**Problem details**: Starting at the line that has "You are a computer-use" and continuing through the last of the items, write those lines out again with their requests, and rescale every coordinate in the answers by 0.45, rounding to whole numbers with halves rounded up. Leave the pictures out.

**Entries**:
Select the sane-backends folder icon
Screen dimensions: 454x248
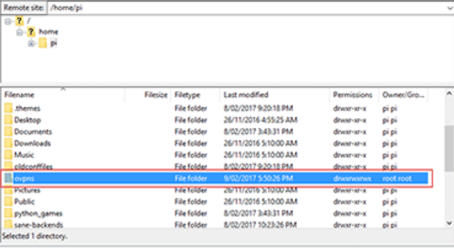[8, 225]
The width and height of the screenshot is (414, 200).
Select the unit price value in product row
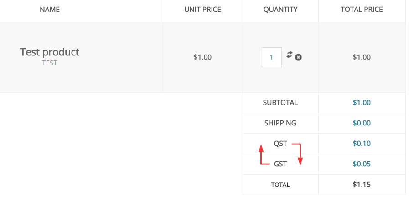click(x=202, y=57)
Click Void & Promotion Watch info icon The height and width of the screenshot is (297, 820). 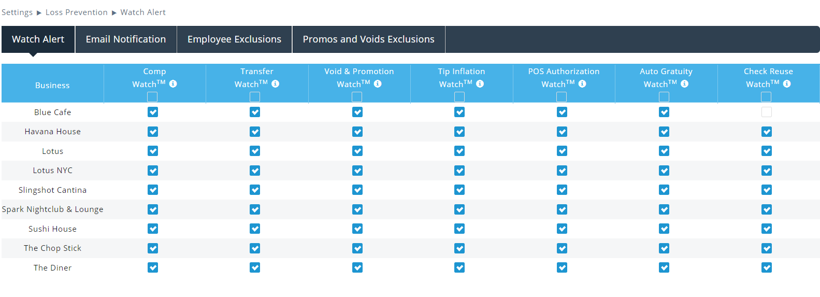tap(378, 83)
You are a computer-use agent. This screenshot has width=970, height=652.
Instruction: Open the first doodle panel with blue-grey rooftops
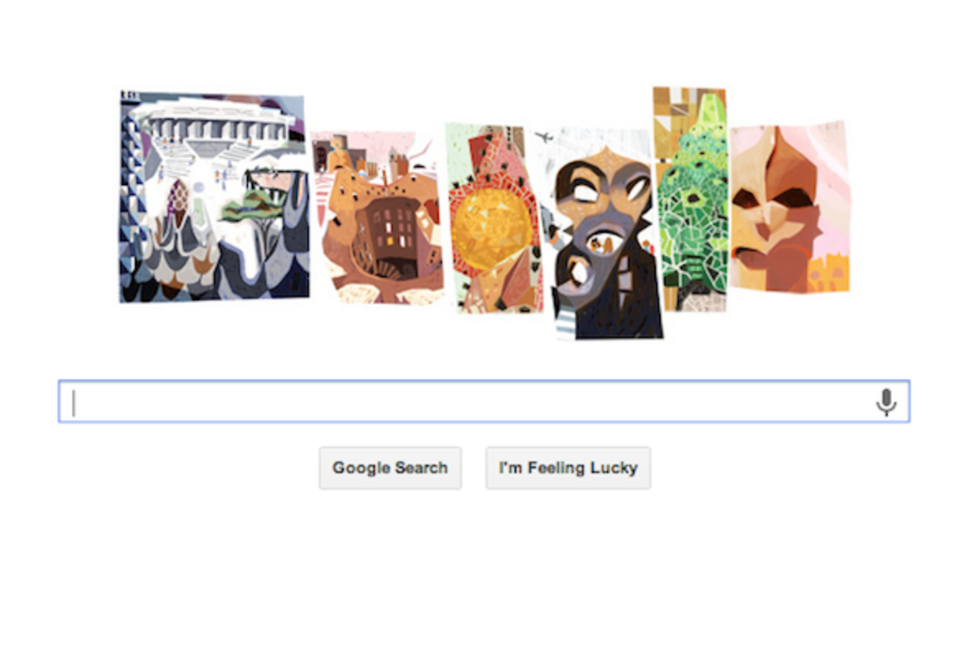[x=214, y=196]
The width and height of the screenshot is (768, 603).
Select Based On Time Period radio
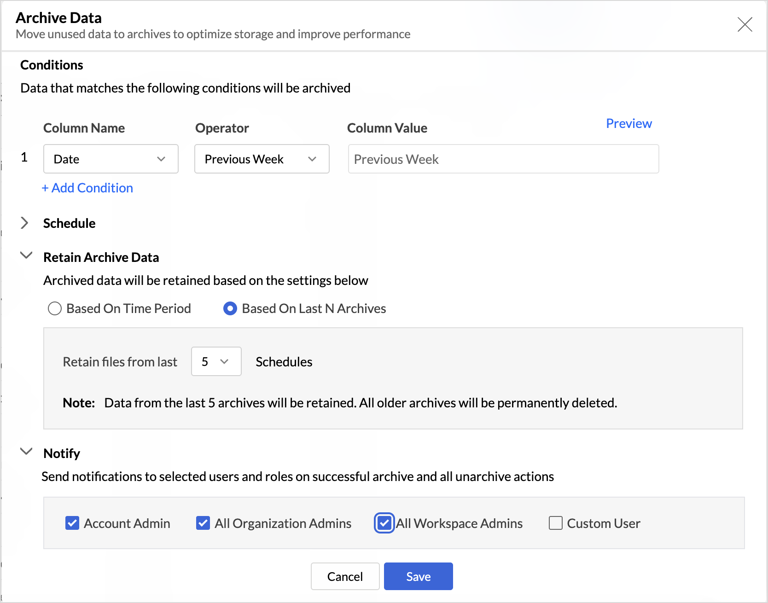[55, 308]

**The reply**:
You are a computer-use agent. This screenshot has width=970, height=652.
Instruction: Open the first doodle panel with blue-grey rooftops
[x=96, y=88]
The width and height of the screenshot is (768, 603).
Select Based On Time Period radio
[25, 139]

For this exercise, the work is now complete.